For example fluoride in salive in a fluoridated city is only 0.016 ppm, completely useless in affecting calcium phosphate preciptation and the structure of teeth enamel, at 96,000 times less concentrated than in fluoridated toothpaste.. It;'s a scam that makes money for cities and in CA muich of the money comes from Delta Dental who never reimburses a member with more funds than what the member pays into it in the first place The extra money is given to cities to fluoridate. For San Diego it was First Five money from collected tobacco taxes that was supposed to be used for childrens' health programs. Again, money talks, and Democracy and truth walk.

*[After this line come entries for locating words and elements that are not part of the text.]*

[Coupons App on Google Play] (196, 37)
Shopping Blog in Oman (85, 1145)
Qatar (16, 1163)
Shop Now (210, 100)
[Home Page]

Dental fluorosis is now endemic in the U.S. because of water fluoridation. it is not because of toothpaste fluoride in most cases, as claimed recently by the CDC who are protecting their longheld view that fluoridation is harmless. The original observations were reported by Dean in the 1930's that water fluoride at 1 ppm was causing substantial dental fluorosis in kids at the time, long before fluoridated toothpaste was ever invented.
If I tell you the data on Broadbent, you will not spend the time to read the study again and evaluate the the flaws.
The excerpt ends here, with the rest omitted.